Dr Harvey M Tarvydas
@DELIRIOUS – Posted Thursday, 9 September 2010 at 1:57 pm
He’s read my comment posted at Crikey articles a few times before and just after the election where I have (as an expert in psychology science) discovered and described an interesting Australian communal (the group of ignorant poor old Aussies who can’t see through abject stupidity when the ‘right important people’ are defining the smart community) mental illness promoted by and/or suffered by media experts and opinion creators in business which in its most basic form is an ability to swallow as a realistic and intelligent notion the idea that a current and sophisticated international market based economically literate smart Aussie ‘should pay more tax so that the worlds richest foreign companies who make their most super global profits in Australia can pay less tax and even insist on this when the leading group of those companies have confessed to their greedy attitude and agreed to pay more tax as a fair thing so average Aussie Joe Blow can pay less.

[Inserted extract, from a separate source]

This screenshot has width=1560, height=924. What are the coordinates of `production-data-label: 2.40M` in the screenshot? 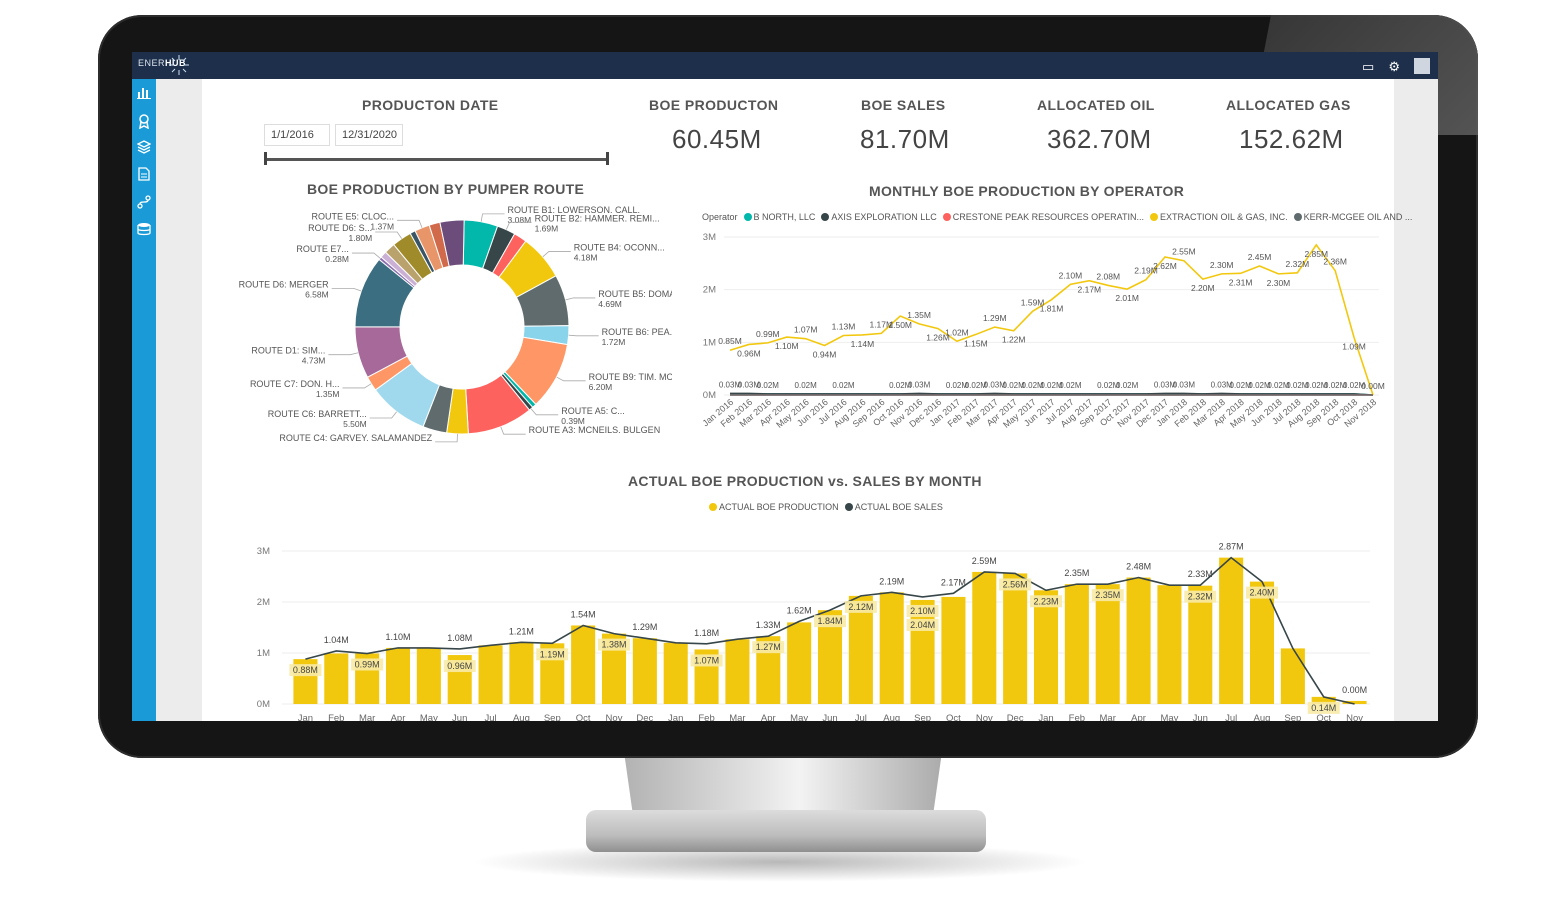 It's located at (1262, 593).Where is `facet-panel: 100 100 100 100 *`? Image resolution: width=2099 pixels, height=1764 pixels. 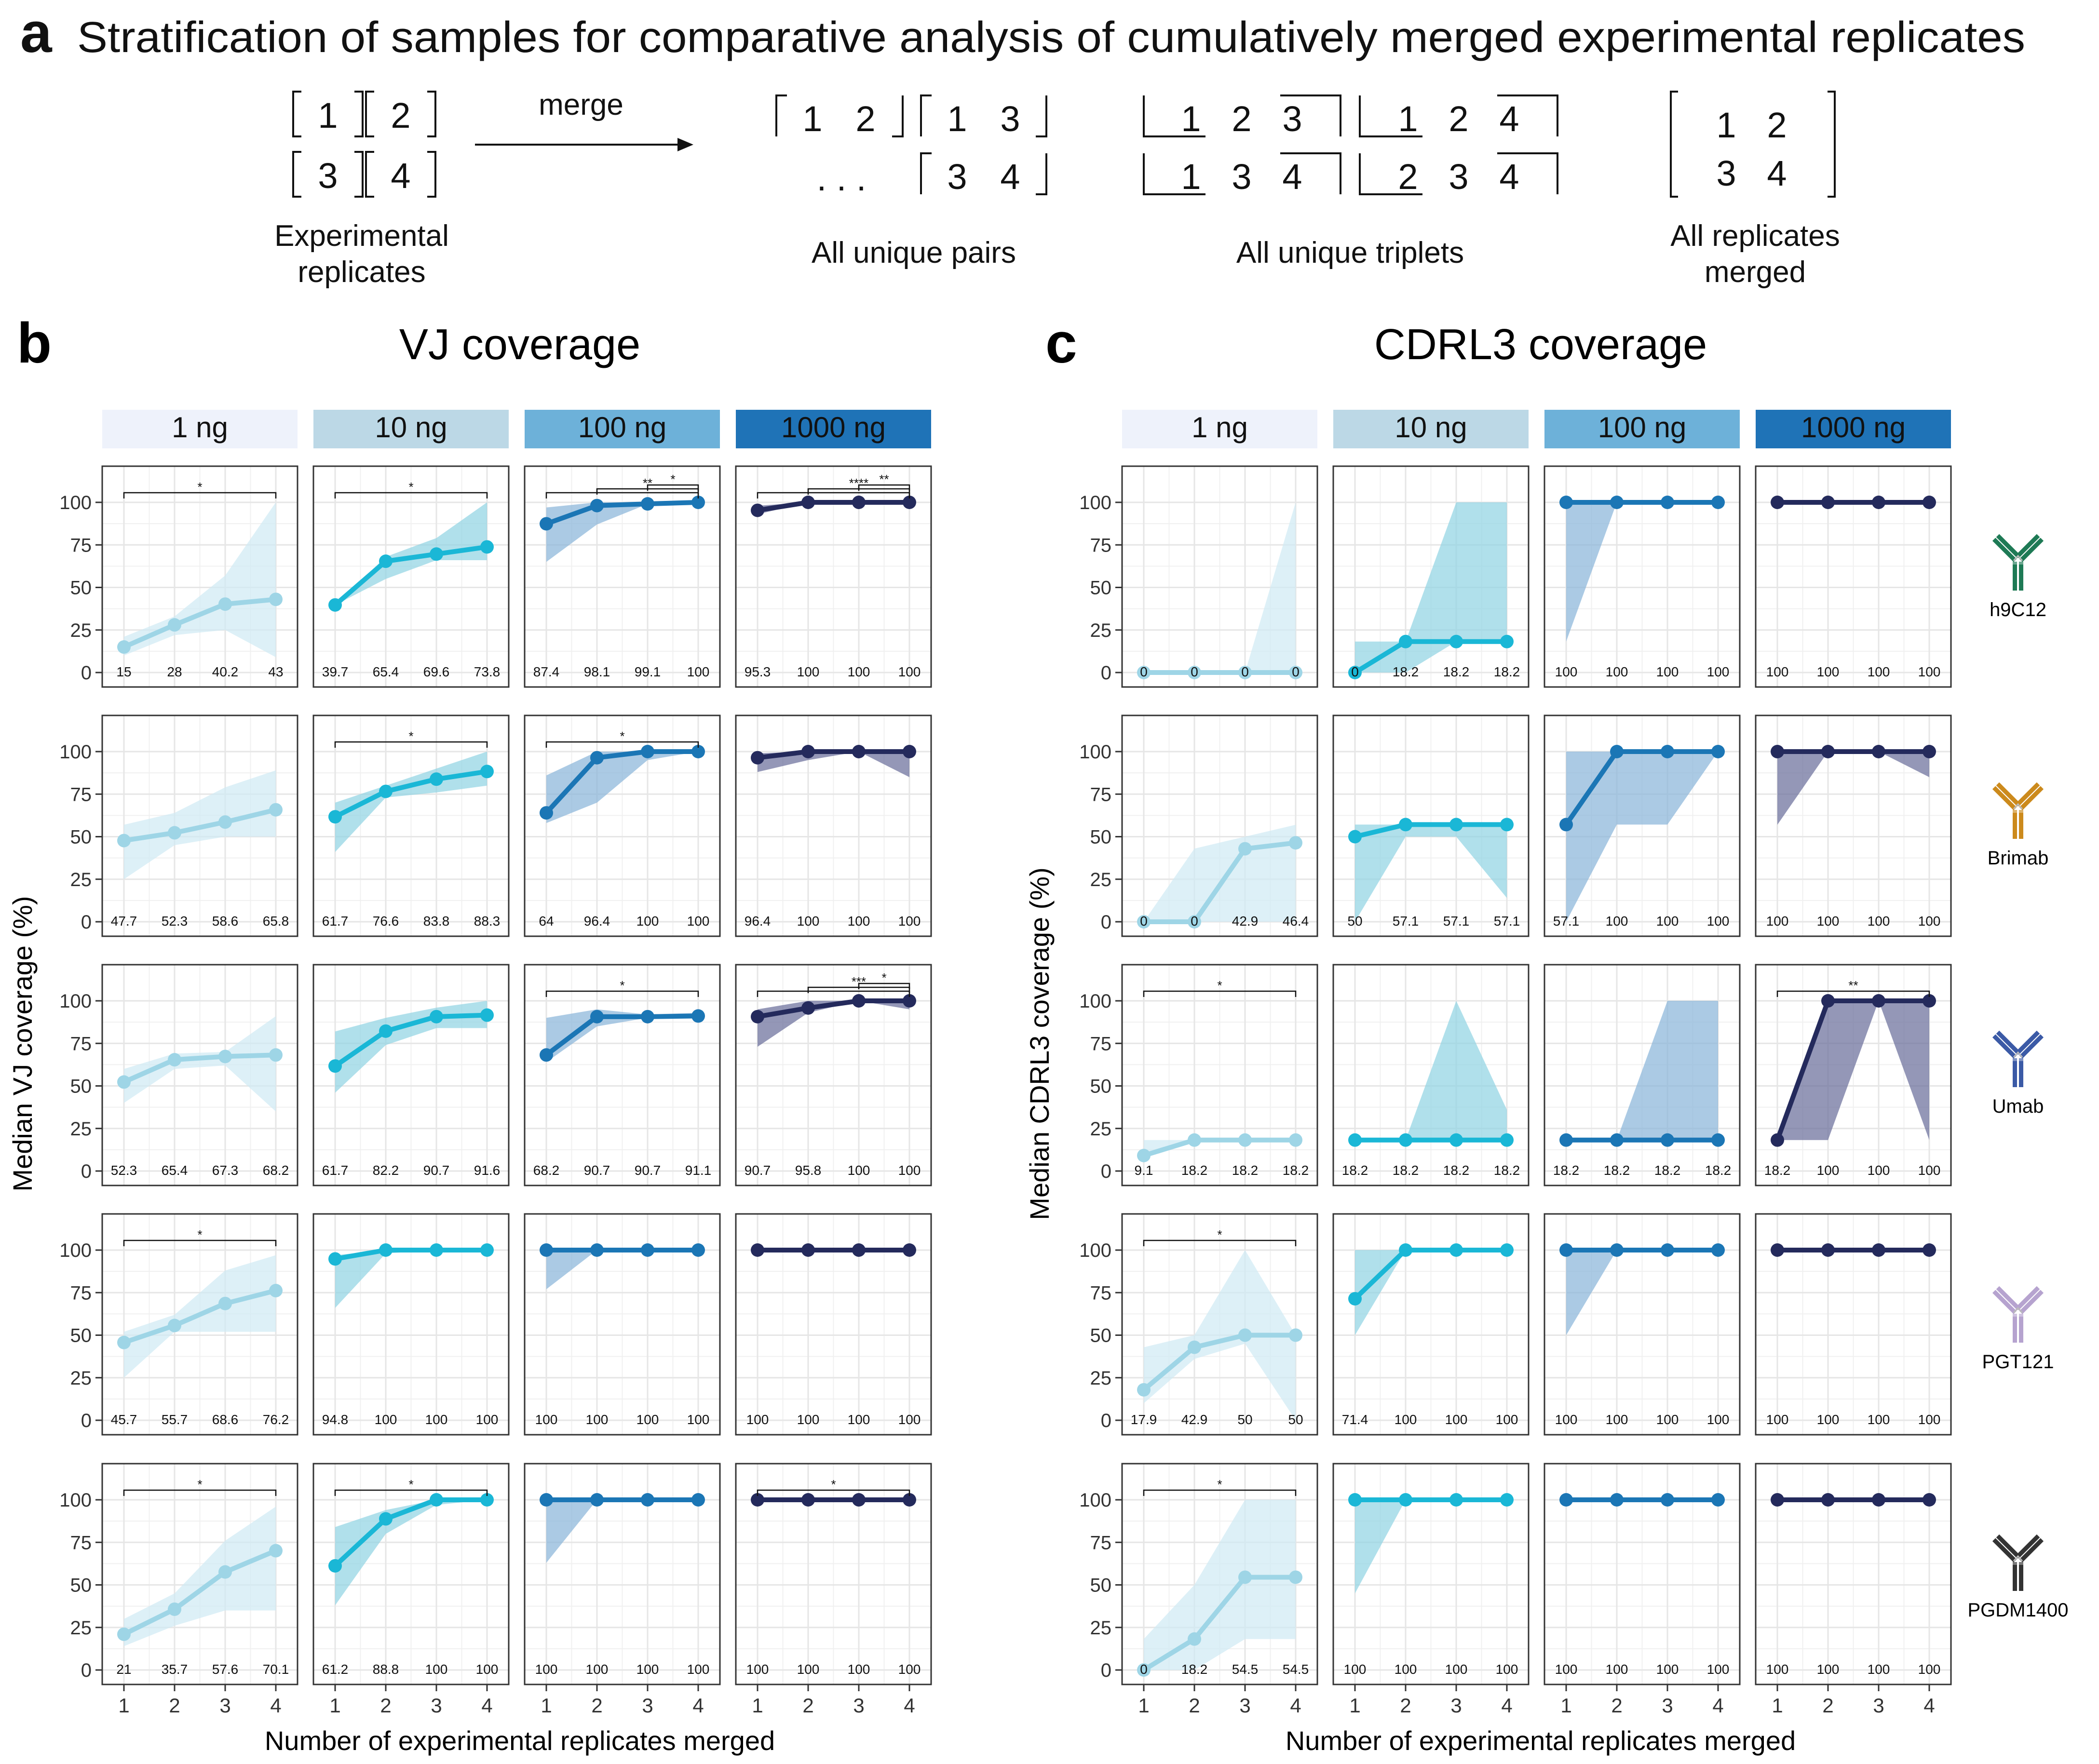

This is just like that mental condition known as ‘the sucker who insists on sucking even if it hurts him’ (he’ll call it loyalty even if it was resisted).
Well having read my piece he’s trying to change and I love him for it and understand it’s not easy with mistakes to be expected.
It was’nt the RSPT that polarised the community, it was the mining industries’ media campaign and an opportunistic opposition funded by said industry.
An interesting analysis by Kohler. But surely he is being hugely optimistic to imagine that an Opposition leader who spent all his time being unremittingly negative and oppositional will do anything else but continue to be unremittingly negative and oppositional.
Dr Harvey M Tarvydas
@GAVIN MOODIE – Posted Thursday, 9 September 2010 at 4:57 pm
I totally agree with you and what’s worse he (RS Tony Abbott), based on everything he has said since the big loosing day, doesn’t disguise for one moment that the plan is show us what destructive really means and that he’s convinced that there are enough Aussies whom are the perfect drongos and whom will march to his super negative tune till their feet fall off and their children die of starvation.